スポケーン郡保安官ジョン・ノーウェルズ氏は、ファリナッチ容疑者がオールド・トレイルズ火災発生直後に事情聴取を受けたことを明らかにした。目撃者は、彼が火災の発生源近くの茂みに跪き、不審な行動をとっているのを目撃していた。孫と一緒に車で通りかかったポール・チャイルド氏はAP通信に「彼は茂みの中でかがんで、緊張した様子だった。この男は何か企んでいるという感じがした」と語った。まさにシャーロック・ホームズの瞬間だ。

当局によると、ファリナッチ容疑者は防水マッチ、タバコ、ブタンライターを所持していた。火をつける道具をポケットに詰め込んで「無実のハイキング」ほど怪しいものはない。捜査員が他の原因を排除し、彼が以前に法執行機関と火災について話し合っていたことを知った後、警察は月曜日に彼を逮捕した。

2025年7月、スポケーン川とファリナッチ容疑者のアパートの近くで「バスサイズ」の火災が数件発生した。翌月、州立公園で山火事の容疑者を捜索していた警察は、ベンチに座っているファリナッチ容疑者を偶然見つけた。「おそらく走ったため息切れしているように見えた」。彼は緑のTシャツを着ており、法執行機関はそれを写真に収め、土曜日に着ていたものと一致した。事情聴取されたが、起訴はされなかった。なぜなら、明らかに火をつけている人物を起訴するなんて、そんな馬鹿なことはないからだ。
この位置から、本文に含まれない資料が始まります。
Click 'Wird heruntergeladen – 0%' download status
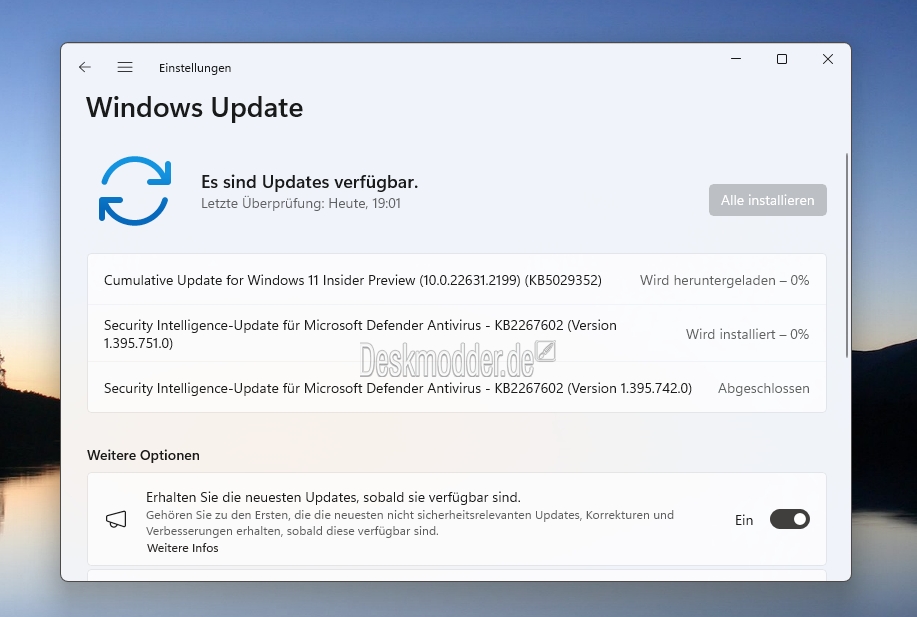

逮捕以来、ファリナッチ容疑者の波乱万丈な過去が明らかになっている。彼は2010年にアリゾナ州の自宅で父親を射殺し、過失致死と加重暴行で約10年間刑務所で過ごした。21歳の時、口論の末に父親を射殺したのだ。彼は2024年初めに保護観察から解放され、保護観察官は彼がガールフレンドとその家族と安定した住居に住んでいるが、精神鑑定や家庭内暴力治療は受けていないと述べた。優先順位がおかしい。

ファリナッチ容疑者は現在、100万ドルの保釈金で拘留されている。郡を焼き尽くすようなことをしたのなら、裁判を待つ間、刑務所にいるのに少なくとも高額な代償を払うべきだからだ。